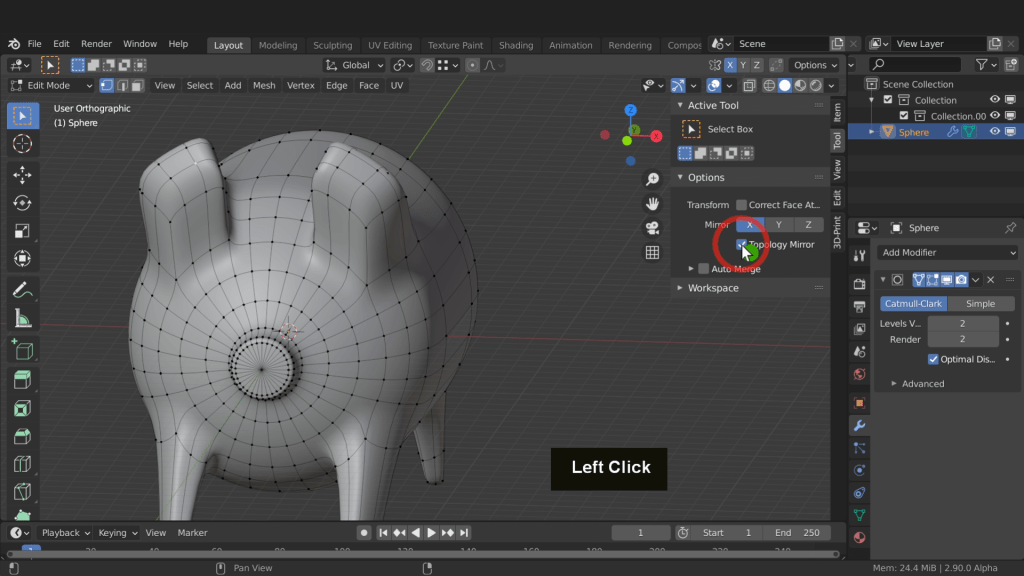Image resolution: width=1024 pixels, height=576 pixels.
Task: Select the Move tool in toolbar
Action: point(22,175)
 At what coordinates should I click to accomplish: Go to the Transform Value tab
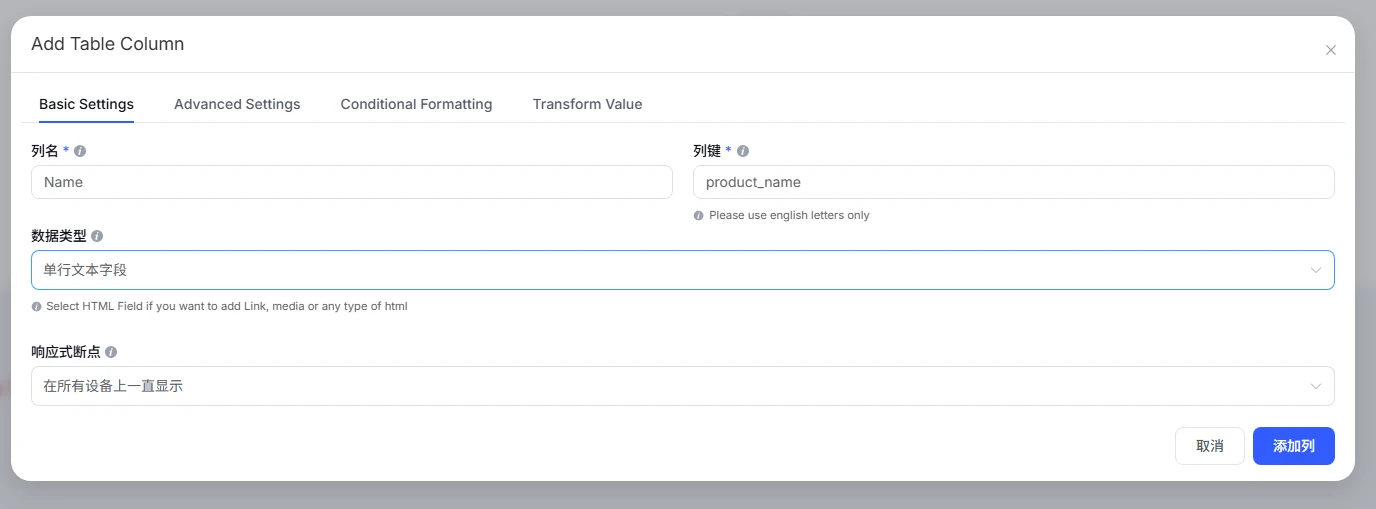[587, 104]
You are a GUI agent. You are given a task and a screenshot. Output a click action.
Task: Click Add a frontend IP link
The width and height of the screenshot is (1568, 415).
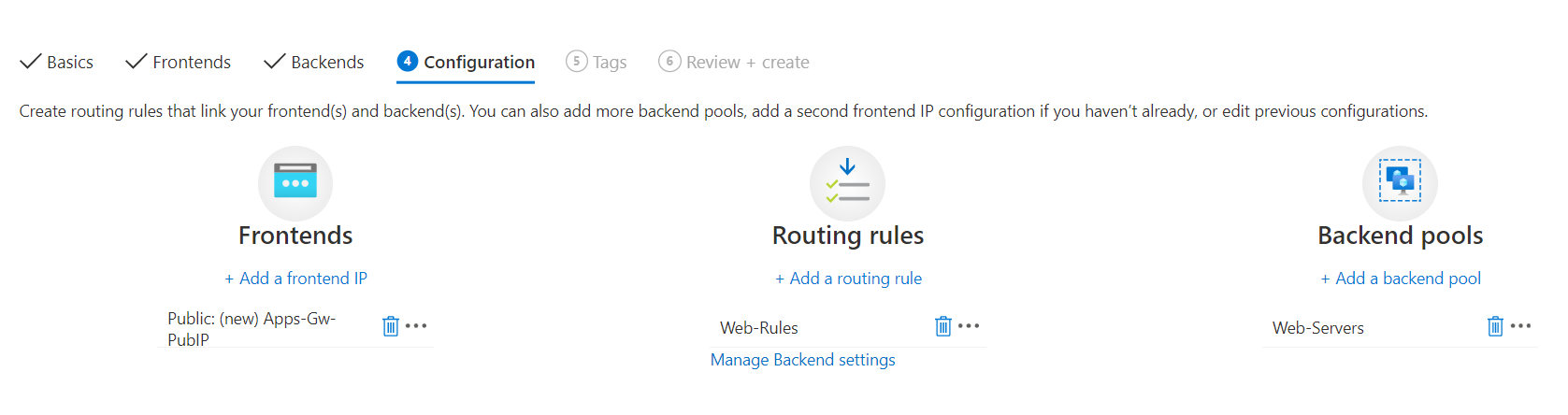point(295,279)
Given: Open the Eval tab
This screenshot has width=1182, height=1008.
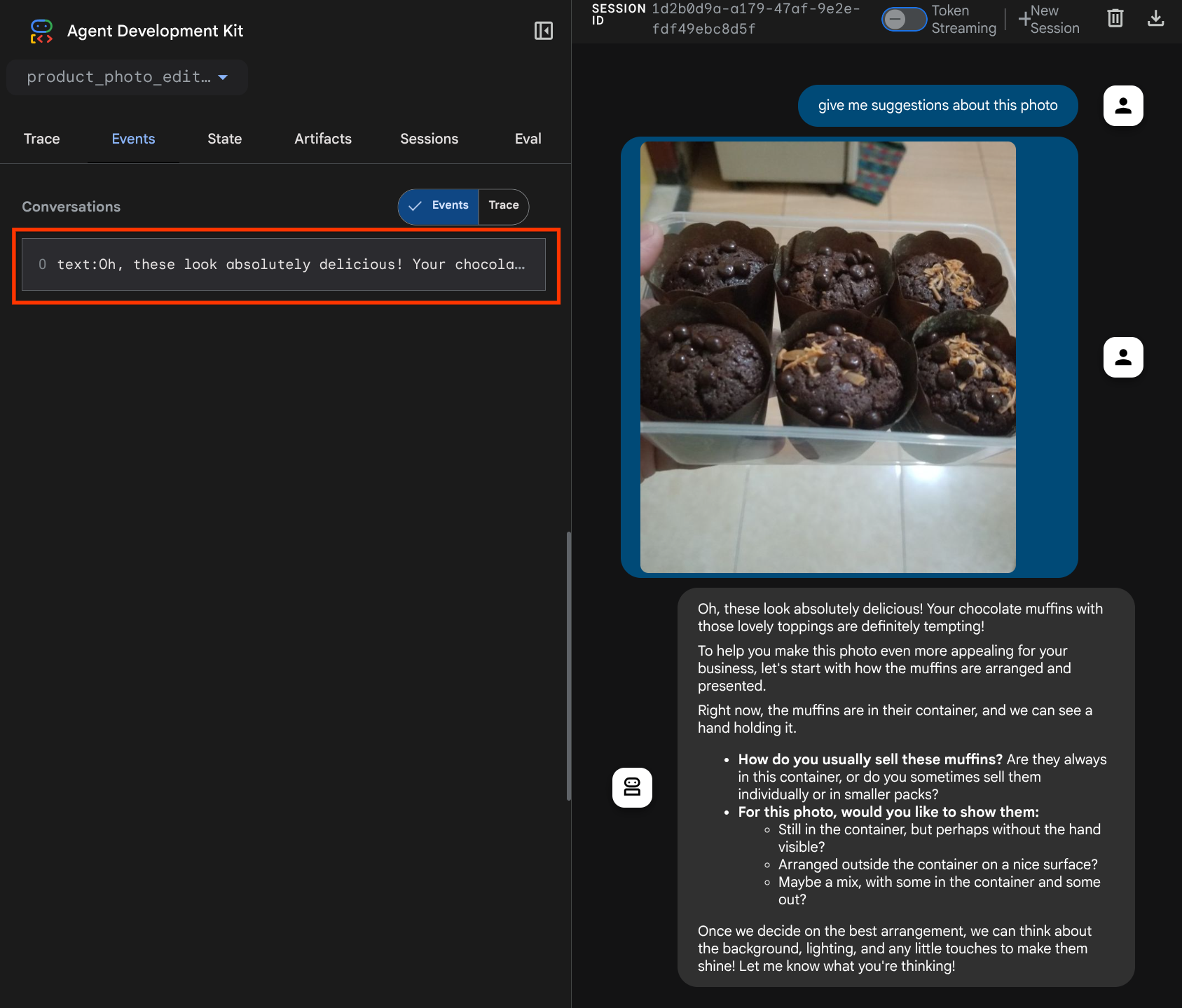Looking at the screenshot, I should coord(528,139).
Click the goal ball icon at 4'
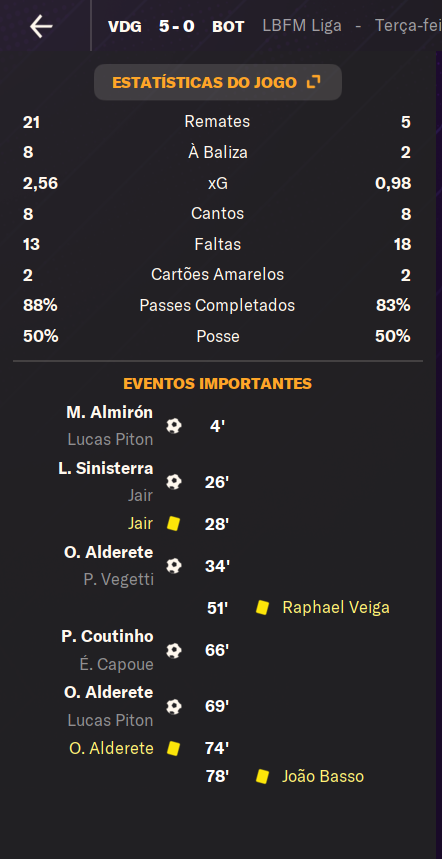 (x=174, y=426)
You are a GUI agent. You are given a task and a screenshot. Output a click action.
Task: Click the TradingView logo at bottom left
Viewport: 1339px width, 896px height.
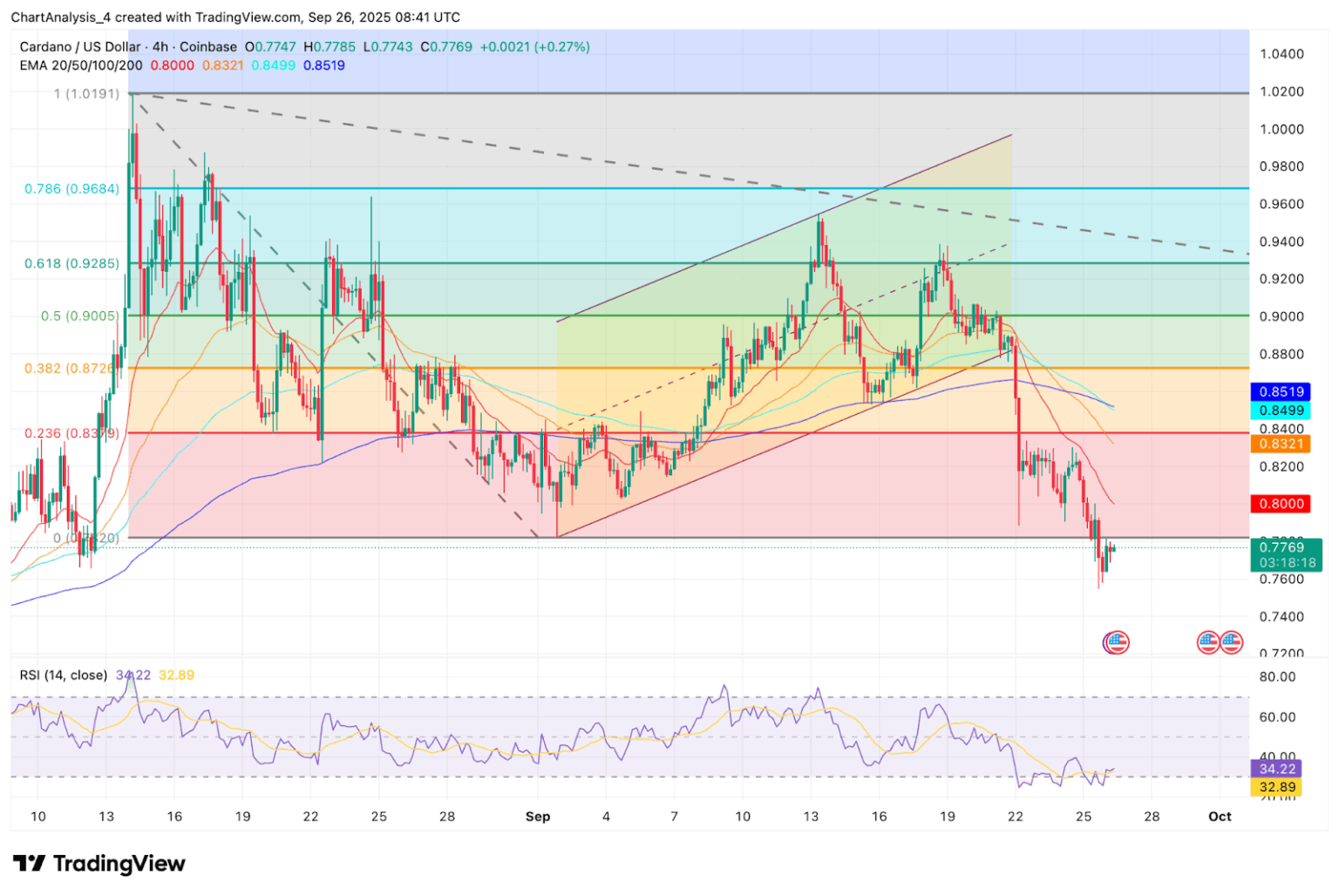coord(99,863)
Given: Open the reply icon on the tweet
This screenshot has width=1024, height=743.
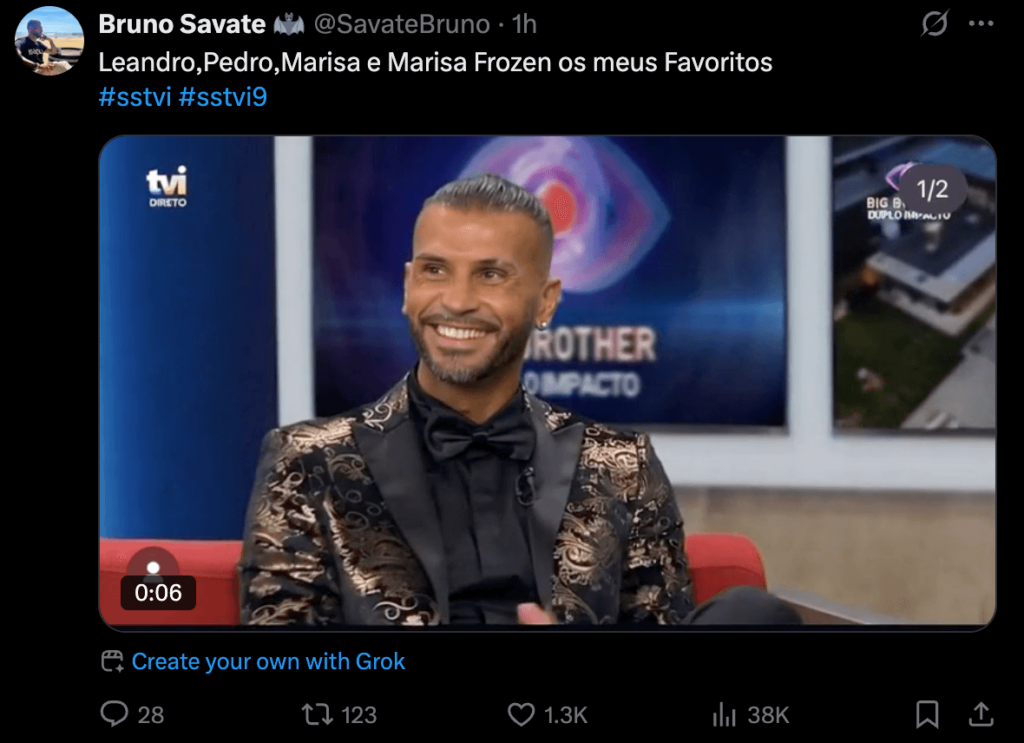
§ §
Task item
What you need to copy is the run of lines from the one holding "At what coordinates" through the end of the data, exactly and only, both ends included, pictures omitted.

Written answer
 At what coordinates should I click to accomplish: Go to the Transform Value tab
[587, 104]
You are a GUI agent. You are given a task and a screenshot. Output a click action.
Task: Click Add a frontend IP link
The width and height of the screenshot is (1568, 415).
point(295,279)
Given: Open the Eval tab
This screenshot has width=1182, height=1008.
Looking at the screenshot, I should coord(528,139).
Click the goal ball icon at 4'
 (x=174, y=426)
You are a GUI agent. You are given a task and a screenshot. Output a click action.
Task: Click the TradingView logo at bottom left
Viewport: 1339px width, 896px height.
coord(99,863)
Given: Open the reply icon on the tweet
This screenshot has width=1024, height=743.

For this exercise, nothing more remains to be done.